Saved data entries:
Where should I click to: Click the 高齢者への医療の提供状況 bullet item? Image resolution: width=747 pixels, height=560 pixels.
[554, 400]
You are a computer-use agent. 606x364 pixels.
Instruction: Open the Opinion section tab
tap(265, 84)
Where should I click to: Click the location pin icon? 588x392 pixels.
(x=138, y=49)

**PROBLEM**
From the first line to the last, reproduce the data exactly.

**ANSWER TO THE PROBLEM**
Where should I click to: Click the 高齢者への医療の提供状況 bullet item? Image resolution: width=747 pixels, height=560 pixels.
[554, 400]
You are a computer-use agent. 606x364 pixels.
Instruction: Open the Opinion section tab
tap(265, 84)
Where should I click to: Click the location pin icon? 588x392 pixels.
(x=138, y=49)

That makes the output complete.